[Start of Material shown]

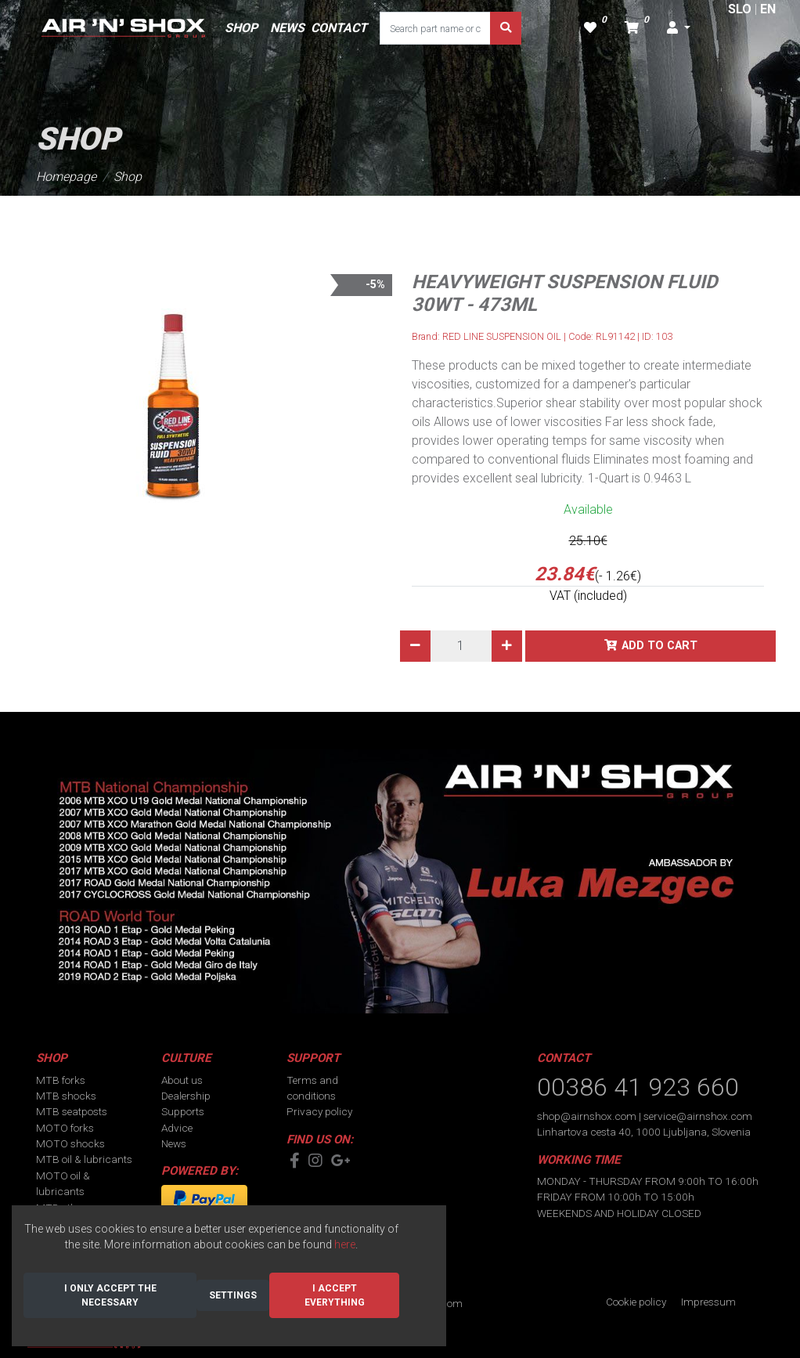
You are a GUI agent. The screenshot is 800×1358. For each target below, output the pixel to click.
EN (768, 9)
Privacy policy (319, 1111)
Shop (128, 176)
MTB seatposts (71, 1111)
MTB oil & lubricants (84, 1159)
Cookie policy (636, 1301)
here (344, 1244)
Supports (182, 1111)
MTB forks (60, 1080)
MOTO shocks (70, 1143)
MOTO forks (65, 1127)
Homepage (66, 176)
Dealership (186, 1095)
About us (182, 1080)
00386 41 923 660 (638, 1087)
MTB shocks (66, 1095)
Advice (177, 1127)
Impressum (708, 1301)
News (173, 1143)
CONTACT (339, 27)
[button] (678, 28)
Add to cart (659, 645)
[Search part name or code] (435, 28)
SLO (739, 9)
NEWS (287, 27)
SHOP (241, 27)
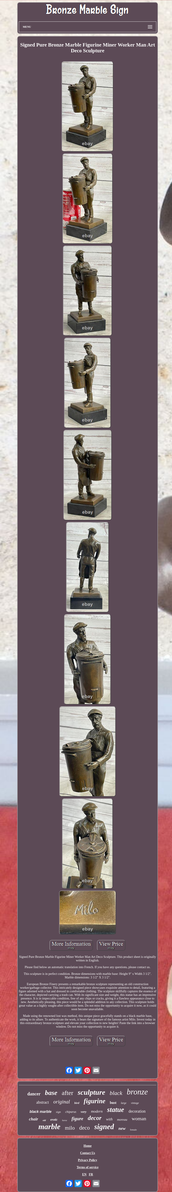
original (61, 1102)
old (44, 1120)
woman (139, 1118)
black (116, 1093)
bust (113, 1103)
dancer (34, 1093)
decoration (137, 1111)
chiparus (70, 1112)
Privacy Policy (87, 1160)
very (83, 1112)
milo (70, 1128)
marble (49, 1126)
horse (64, 1120)
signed (104, 1127)
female (133, 1129)
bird (76, 1103)
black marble (41, 1112)
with (109, 1119)
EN (84, 1174)
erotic (54, 1119)
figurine (94, 1101)
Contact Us (87, 1153)
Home (88, 1145)
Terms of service (87, 1167)
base (51, 1092)
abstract (42, 1102)
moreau (122, 1119)
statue (115, 1110)
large (124, 1103)
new (122, 1128)
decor (94, 1118)
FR (91, 1174)
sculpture (91, 1092)
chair (33, 1119)
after (67, 1092)
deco (84, 1128)
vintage (135, 1103)
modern (97, 1111)
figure (77, 1118)
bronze (137, 1092)
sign (58, 1112)
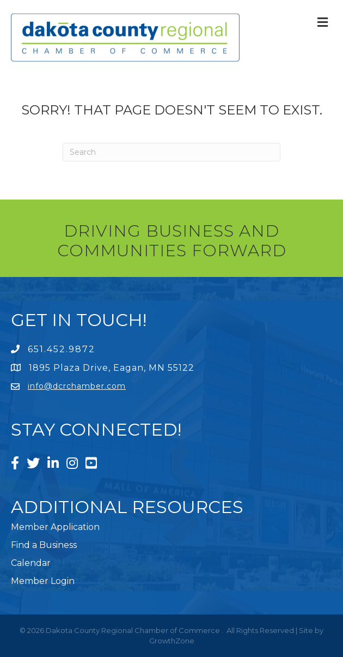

[End of Material shown]

## Short problem:
Render all of the data above as a numbered list, one item per line, skipping blank lines and leaving out the pictures.

## Reply:
1. You are a GUI agent. The screenshot is 800×1358. For each target below, output the pixel to click.
2. EN (768, 9)
3. Privacy policy (319, 1111)
4. Shop (128, 176)
5. MTB seatposts (71, 1111)
6. MTB oil & lubricants (84, 1159)
7. Cookie policy (636, 1301)
8. here (344, 1244)
9. Supports (182, 1111)
10. MTB forks (60, 1080)
11. MOTO shocks (70, 1143)
12. MOTO forks (65, 1127)
13. Homepage (66, 176)
14. Dealership (186, 1095)
15. About us (182, 1080)
16. 00386 41 923 660 (638, 1087)
17. MTB shocks (66, 1095)
18. Advice (177, 1127)
19. Impressum (708, 1301)
20. News (173, 1143)
21. CONTACT (339, 27)
22. [button] (678, 28)
23. Add to cart (659, 645)
24. [Search part name or code] (435, 28)
25. SLO (739, 9)
26. NEWS (287, 27)
27. SHOP (241, 27)
28. original (61, 1102)
29. old (44, 1120)
30. woman (139, 1118)
31. black (116, 1093)
32. bust (113, 1103)
33. dancer (34, 1093)
34. decoration (137, 1111)
35. chiparus (70, 1112)
36. Privacy Policy (87, 1160)
37. very (83, 1112)
38. milo (70, 1128)
39. marble (49, 1126)
40. horse (64, 1120)
41. signed (104, 1127)
42. female (133, 1129)
43. bird (76, 1103)
44. black marble (41, 1112)
45. with (109, 1119)
46. EN (84, 1174)
47. erotic (54, 1119)
48. figurine (94, 1101)
49. Contact Us (87, 1153)
50. Home (88, 1145)
51. Terms of service (87, 1167)
52. base (51, 1092)
53. abstract (42, 1102)
54. moreau (122, 1119)
55. statue (115, 1110)
56. large (124, 1103)
57. new (122, 1128)
58. decor (94, 1118)
59. FR (91, 1174)
60. sculpture (91, 1092)
61. chair (33, 1119)
62. after (67, 1092)
63. deco (84, 1128)
64. vintage (135, 1103)
65. modern (97, 1111)
66. figure (77, 1118)
67. bronze (137, 1092)
68. sign (58, 1112)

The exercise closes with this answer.